Pocos minutos después de las nueve de la noche del martes 21 salí del palco de honor del estadio Santiago Bernabéu, donde estaba la capilla ardiente de Amancio Amaro Varela, mi amigo de tantos años. En Anfield comenzaba el partido Liverpool-Real Madrid y al abandonar el estadio las azafatas me informaron de que el equipo blanco perdía por dos goles a cero. Inevitablemente pensé que era una mala manera de despedir al presidente de honor.
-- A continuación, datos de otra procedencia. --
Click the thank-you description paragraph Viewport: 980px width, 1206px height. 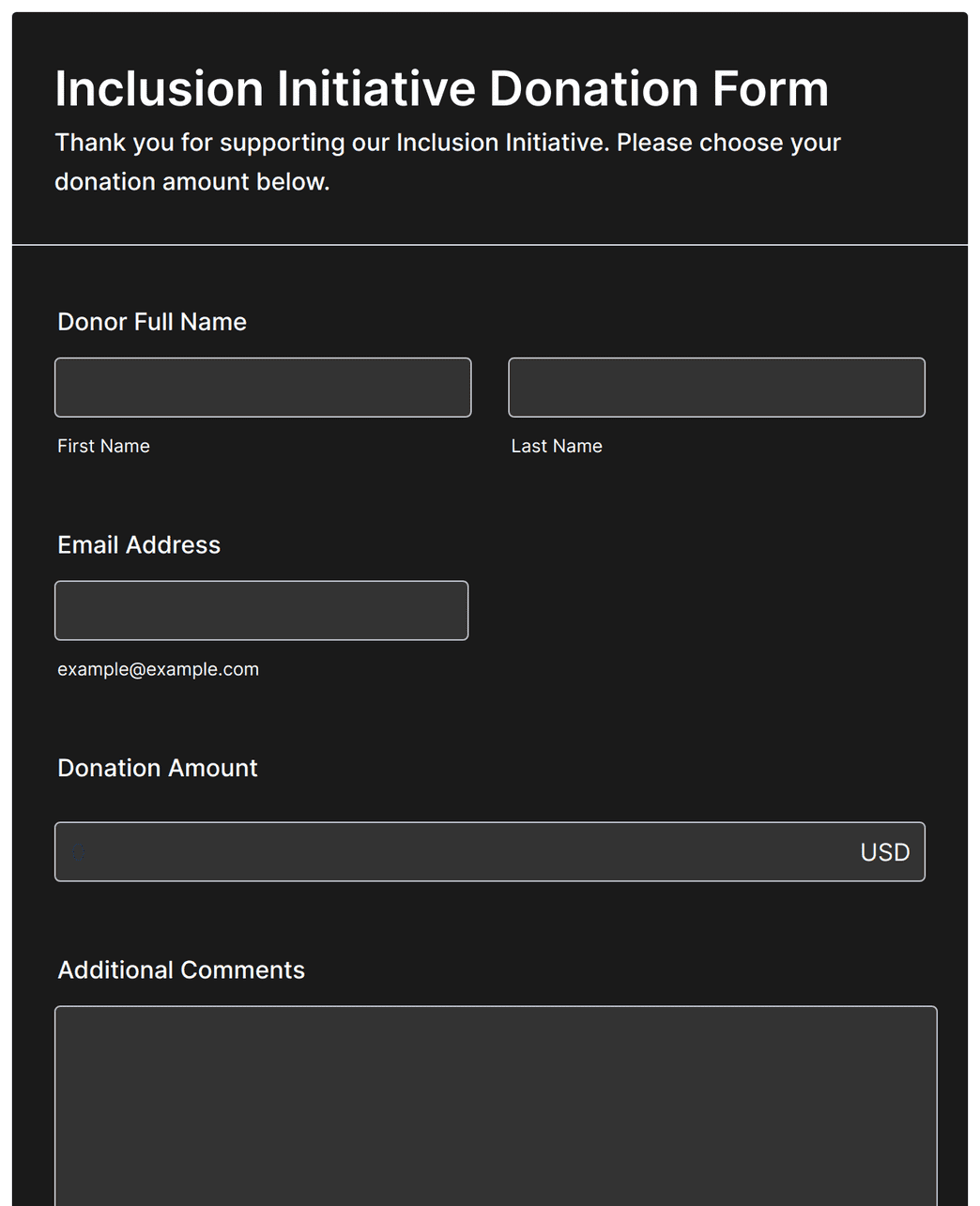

Veinte minutos más tarde llegó el empate y finalmente, el 2-5. Entonces volví a acordarme de mi amigo, con el que tantos partidos había compartido, y me imaginé que algo había tenido que ver él, desde la zona de influencia, para fijar como histórico ese contundente resultado.
El héroe, la leyenda se nos había ido. Le esperábamos en A Coruña estos carnavales. Preparábamos sus centollas en el Celeiro; su cocido gallego en el Paradavella de Perillo, y su vinito de amigos en el Bitácora de Santa Cristina. Él tenía morriña, porque hacía casi un año que no venía a esta tierra. A principios de febrero me preguntó que cuándo era martes de Carnaval.
Intuía por su tono de voz, cuál era su estado de ánimo. Siempre me engañaba con un regate verbal, corto y preciso, que me impedía conocer la situación real. Nada hacía presagiar, ni para él ni para los médicos, que el desenlace fuese tan inmediato. Pero la madrugada del 21 de febrero llegó, no por esperada, la peor noticia. Amancio Amaro Varela nos dejaba. Aquí quedaba en la memoria colectiva, la leyenda, el héroe, el presidente de honor del Real Madrid, digno sucesor de Alfedro Di Stefano y de Paco Gento. ¡Qué orgullosos estábamos los amigos! El héroe, que lo fue, la leyenda, que lo seguirá siendo y ahora, el milagro de la metamorfosis, el mito.
La realidad y fantasía conformaban la extraordinaria valoración y estima de las cualidades de Amancio. La historia de un relato real y fantástico que el madridismo consagró en el derbi del pasado sábado al desplegar el retrato de «o noso Amancio» arropado por una corona de laurel como a la diosa griega Nike, símbolo de la victoria.
Y mientras tanto, uniéndose al homenaje de 65.000 madridistas, el cielo lloró en blanco. Fueron los copos de nieve de una despedida memorable. Hace pocas horas hablaba con Manuela, esposa de Pachicho Gude, un hijo de la mar, con el que Amancio compartió muchos veranos sardinas y sonrisas en la playa de O Castro-Catía, en la ría de Arousa. Desde Aguiño me llegaba su desconsolado llanto. Sus palabras fueron sinceras: «No sé cómo sería como futbolista, pero puedo asegurar que como persona era maravilloso». Y poco más. Yo sí aseguro que era un genio, un brujo. Y mi amigo del alma.